提示文
◆ ◆ ◆ ◆ ◆

シオシオになってサオラ峠への道を登る。地図を見るとこの道は等高線の間隔が狭くて急登みたいな感じであるが実際の道はジグザグに折れ曲がって登っているのでそれ程でもなく、正直に言って助かったぁ!のであった。
新緑の木々の間から一際高い山が見えた。地図を出して山を確認すると大菩薩嶺であった。塩山から登ると余り山の高さを感じないけど、ここから見ると奥多摩の山並みから頭一つ飛び出しているので「やっぱ、高けぇー山なんだ!」と感心してしまった。

焼小屋頭は展望が良い。テントが一つあった。雲取山や甲武信岳を眺めながらの幕営は最高だろうな。
サオラ峠から熊倉山までの登山道はなだらかで周りの木々も美しく森の中を歩いている様な感じである。普通だったら”よかよか視線”で眺めるのだけど自分でも情けないくらいにバテてしまっていて周りの景色が目に入らない。「俺ってサイコー!これぐれー大したことないぜ!俺なら出来る!」と自分をおだてて元気を出す。こうやってこれまで何度、自己暗示の世界をかいくぐってきたのだろう。

山頂直前の草原。ここまで来れば山頂はすぐそこだ!明るい草原であるが平地は無く幕営には向かない。。。と思う
飛竜山までの道も大した登りでもないのにヘトヘトに疲れていたので飛竜山へは登らずに分岐点から将監峠に向った。この道はただただ水平な巻き道で疲れた体には優しい道だった。この道を開いた人に感謝したいくらいだ。ここまで来ると作戦もへったくれも無い。今日の休息地である将監小屋に向って交互に足を動かす作業を繰り返すだけだ。

将監小屋のテント場は草原になっていてフカフカで寝心地が良い優れテン場だった。水も小屋横のパイプからジャブジャブと流れ出ていた。テントを設営して中にもぐり込むと直ぐにウイスキーを取り出して今汲んだばかりの水で水割りを作って飲んだ。「うめぇー!」を連発。そしてその後は爆睡。

「作戦だぁ!」
今日はいよいよ和名倉山を攻略するのだ。テントはここに張ったまま、必要なものだけ持って和名倉山までピストンする計画だ。名づけて”男はやっぱりピストン!これっきゃないぜ”作戦だ。
テントの中で朝食を食べ、外が明るくなるのを待ってテントを飛び出した。牛王院平を歩いていると東の空が真っ赤になった。なんだか今日は良い日になりそうな予感がした。
山ノ神土の分岐点に「白石山山頂へのコースは未整備です。遭難事故が多発していますので入山者は十分ご注意下さい!」と立て札に脅し文句が書かれている。気持ちを引き締め和名倉山への道に突入した。

◆ ◆ ◆ ◆ ◆

提供データ
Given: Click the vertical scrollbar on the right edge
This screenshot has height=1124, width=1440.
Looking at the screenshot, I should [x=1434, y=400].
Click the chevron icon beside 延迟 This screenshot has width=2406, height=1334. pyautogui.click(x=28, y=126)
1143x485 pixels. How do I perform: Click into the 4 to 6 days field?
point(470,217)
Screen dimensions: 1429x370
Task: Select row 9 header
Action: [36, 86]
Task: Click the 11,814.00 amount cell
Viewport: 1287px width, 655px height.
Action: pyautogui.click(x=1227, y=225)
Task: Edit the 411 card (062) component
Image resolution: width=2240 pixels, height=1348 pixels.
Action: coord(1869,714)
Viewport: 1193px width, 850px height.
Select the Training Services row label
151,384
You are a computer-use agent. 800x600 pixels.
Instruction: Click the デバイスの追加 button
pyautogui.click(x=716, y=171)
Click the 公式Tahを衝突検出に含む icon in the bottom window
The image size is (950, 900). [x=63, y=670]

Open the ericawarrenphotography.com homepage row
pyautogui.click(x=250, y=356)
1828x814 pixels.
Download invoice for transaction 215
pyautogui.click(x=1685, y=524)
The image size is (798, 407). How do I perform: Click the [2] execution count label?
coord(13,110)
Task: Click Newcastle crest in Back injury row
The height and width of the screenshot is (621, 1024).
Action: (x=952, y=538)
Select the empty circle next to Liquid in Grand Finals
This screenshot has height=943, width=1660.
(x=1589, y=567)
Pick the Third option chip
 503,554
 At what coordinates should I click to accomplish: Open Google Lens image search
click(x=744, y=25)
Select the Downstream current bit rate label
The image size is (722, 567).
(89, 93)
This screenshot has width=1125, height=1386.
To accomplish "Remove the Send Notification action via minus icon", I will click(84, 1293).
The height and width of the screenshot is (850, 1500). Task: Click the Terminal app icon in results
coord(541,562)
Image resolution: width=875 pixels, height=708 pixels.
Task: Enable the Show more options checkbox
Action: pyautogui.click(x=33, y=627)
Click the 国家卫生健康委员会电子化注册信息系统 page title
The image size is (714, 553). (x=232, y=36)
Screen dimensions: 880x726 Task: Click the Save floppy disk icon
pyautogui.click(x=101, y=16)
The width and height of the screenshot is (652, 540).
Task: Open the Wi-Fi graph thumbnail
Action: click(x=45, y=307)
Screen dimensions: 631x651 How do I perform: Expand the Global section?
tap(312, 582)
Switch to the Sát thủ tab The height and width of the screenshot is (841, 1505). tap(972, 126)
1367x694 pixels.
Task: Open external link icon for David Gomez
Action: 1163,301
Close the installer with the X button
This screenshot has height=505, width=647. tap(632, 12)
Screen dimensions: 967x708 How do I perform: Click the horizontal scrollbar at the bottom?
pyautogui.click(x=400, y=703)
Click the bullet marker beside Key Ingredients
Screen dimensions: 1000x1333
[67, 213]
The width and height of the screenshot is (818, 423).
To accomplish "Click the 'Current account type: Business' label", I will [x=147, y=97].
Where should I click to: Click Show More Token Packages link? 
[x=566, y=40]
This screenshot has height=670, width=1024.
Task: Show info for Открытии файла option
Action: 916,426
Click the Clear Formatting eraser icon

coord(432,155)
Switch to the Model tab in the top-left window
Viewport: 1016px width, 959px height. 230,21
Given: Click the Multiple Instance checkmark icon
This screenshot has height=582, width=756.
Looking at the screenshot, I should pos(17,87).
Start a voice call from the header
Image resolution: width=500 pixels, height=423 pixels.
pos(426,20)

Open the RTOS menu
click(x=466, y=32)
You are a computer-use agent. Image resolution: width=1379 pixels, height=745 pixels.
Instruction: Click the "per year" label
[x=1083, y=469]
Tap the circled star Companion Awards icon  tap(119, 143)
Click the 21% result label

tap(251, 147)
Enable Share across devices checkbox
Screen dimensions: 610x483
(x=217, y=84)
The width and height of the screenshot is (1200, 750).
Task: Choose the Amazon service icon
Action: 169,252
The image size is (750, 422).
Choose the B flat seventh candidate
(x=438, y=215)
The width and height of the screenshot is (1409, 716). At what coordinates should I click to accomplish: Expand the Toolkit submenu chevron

◆ ◆ ◆ ◆ ◆

作業内容
A - 次の(i)～(iii)が提示文の記述と一致するかを、それぞれ「はい」または「いいえ」で答え、判断の根拠となる提示文の語句をそのまま引用せよ。(i) 焼小屋頭にはテントが一つあった。(ii) 筆者は飛竜山の山頂に登った。(iii) 将監小屋のテント場では、水が小屋横のパイプから流れ出ていた。
B - 提示文によると、新緑の木々の間から見えた一際高い山は、地図で確認すると何という山だったか。

解答
A -
(i) はい。「テントが一つあった。」
(ii) いいえ。「飛竜山へは登らずに分岐点から将監峠に向った」
(iii) はい。「水も小屋横のパイプからジャブジャブと流れ出ていた」

B - 大菩薩嶺。